* INFORMATION SUPPLIED
-=-=-
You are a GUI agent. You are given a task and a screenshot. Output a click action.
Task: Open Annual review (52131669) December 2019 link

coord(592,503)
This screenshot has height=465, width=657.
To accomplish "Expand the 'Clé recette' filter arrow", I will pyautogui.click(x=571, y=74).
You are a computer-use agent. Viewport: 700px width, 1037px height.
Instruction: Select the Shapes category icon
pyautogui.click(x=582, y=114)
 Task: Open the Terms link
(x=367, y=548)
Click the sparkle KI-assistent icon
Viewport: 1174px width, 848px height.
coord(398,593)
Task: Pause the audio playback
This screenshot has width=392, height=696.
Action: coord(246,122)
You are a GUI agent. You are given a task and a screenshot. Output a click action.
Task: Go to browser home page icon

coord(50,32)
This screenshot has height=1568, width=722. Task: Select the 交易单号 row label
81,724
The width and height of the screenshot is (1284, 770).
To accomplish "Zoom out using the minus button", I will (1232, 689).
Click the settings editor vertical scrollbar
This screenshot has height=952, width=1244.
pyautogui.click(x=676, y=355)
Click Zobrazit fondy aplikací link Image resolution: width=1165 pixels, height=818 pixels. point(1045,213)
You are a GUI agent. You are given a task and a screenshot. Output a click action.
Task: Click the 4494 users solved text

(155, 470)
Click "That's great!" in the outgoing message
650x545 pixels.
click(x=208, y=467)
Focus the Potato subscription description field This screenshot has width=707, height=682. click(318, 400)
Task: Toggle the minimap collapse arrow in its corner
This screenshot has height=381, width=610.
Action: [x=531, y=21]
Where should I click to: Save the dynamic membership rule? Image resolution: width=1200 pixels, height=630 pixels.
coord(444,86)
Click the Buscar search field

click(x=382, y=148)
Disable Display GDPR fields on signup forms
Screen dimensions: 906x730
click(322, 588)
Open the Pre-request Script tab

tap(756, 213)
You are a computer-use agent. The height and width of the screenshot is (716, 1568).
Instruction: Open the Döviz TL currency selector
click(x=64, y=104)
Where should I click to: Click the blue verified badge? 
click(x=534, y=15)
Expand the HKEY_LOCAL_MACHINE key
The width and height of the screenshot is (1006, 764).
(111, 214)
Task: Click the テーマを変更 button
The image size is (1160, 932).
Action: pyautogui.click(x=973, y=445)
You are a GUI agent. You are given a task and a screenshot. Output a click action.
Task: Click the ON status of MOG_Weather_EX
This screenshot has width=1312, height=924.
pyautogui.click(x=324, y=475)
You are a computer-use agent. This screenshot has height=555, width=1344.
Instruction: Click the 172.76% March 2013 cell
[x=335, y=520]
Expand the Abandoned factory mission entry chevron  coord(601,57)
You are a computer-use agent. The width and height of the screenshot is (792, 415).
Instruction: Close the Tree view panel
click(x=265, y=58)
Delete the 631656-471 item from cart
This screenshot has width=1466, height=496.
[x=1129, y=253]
-=-=-
* EXERCISE DETAILS
Make a faithful copy of every record above.

* ANSWER TO THE PROBLEM
You are a GUI agent. You are given a task and a screenshot. Output a click action.
Task: Open Annual review (52131669) December 2019 link

coord(592,503)
This screenshot has height=465, width=657.
To accomplish "Expand the 'Clé recette' filter arrow", I will pyautogui.click(x=571, y=74).
You are a computer-use agent. Viewport: 700px width, 1037px height.
Instruction: Select the Shapes category icon
pyautogui.click(x=582, y=114)
 Task: Open the Terms link
(x=367, y=548)
Click the sparkle KI-assistent icon
Viewport: 1174px width, 848px height.
coord(398,593)
Task: Pause the audio playback
This screenshot has width=392, height=696.
Action: coord(246,122)
You are a GUI agent. You are given a task and a screenshot. Output a click action.
Task: Go to browser home page icon

coord(50,32)
This screenshot has height=1568, width=722. Task: Select the 交易单号 row label
81,724
The width and height of the screenshot is (1284, 770).
To accomplish "Zoom out using the minus button", I will (1232, 689).
Click the settings editor vertical scrollbar
This screenshot has height=952, width=1244.
pyautogui.click(x=676, y=355)
Click Zobrazit fondy aplikací link Image resolution: width=1165 pixels, height=818 pixels. point(1045,213)
You are a GUI agent. You are given a task and a screenshot. Output a click action.
Task: Click the 4494 users solved text

(155, 470)
Click "That's great!" in the outgoing message
650x545 pixels.
click(x=208, y=467)
Focus the Potato subscription description field This screenshot has width=707, height=682. click(318, 400)
Task: Toggle the minimap collapse arrow in its corner
This screenshot has height=381, width=610.
Action: [x=531, y=21]
Where should I click to: Save the dynamic membership rule? Image resolution: width=1200 pixels, height=630 pixels.
coord(444,86)
Click the Buscar search field

click(x=382, y=148)
Disable Display GDPR fields on signup forms
Screen dimensions: 906x730
click(322, 588)
Open the Pre-request Script tab

tap(756, 213)
You are a computer-use agent. The height and width of the screenshot is (716, 1568).
Instruction: Open the Döviz TL currency selector
click(x=64, y=104)
Where should I click to: Click the blue verified badge? 
click(x=534, y=15)
Expand the HKEY_LOCAL_MACHINE key
The width and height of the screenshot is (1006, 764).
(111, 214)
Task: Click the テーマを変更 button
The image size is (1160, 932).
Action: pyautogui.click(x=973, y=445)
You are a GUI agent. You are given a task and a screenshot. Output a click action.
Task: Click the ON status of MOG_Weather_EX
This screenshot has width=1312, height=924.
pyautogui.click(x=324, y=475)
You are a computer-use agent. This screenshot has height=555, width=1344.
Instruction: Click the 172.76% March 2013 cell
[x=335, y=520]
Expand the Abandoned factory mission entry chevron  coord(601,57)
You are a computer-use agent. The width and height of the screenshot is (792, 415).
Instruction: Close the Tree view panel
click(x=265, y=58)
Delete the 631656-471 item from cart
This screenshot has width=1466, height=496.
[x=1129, y=253]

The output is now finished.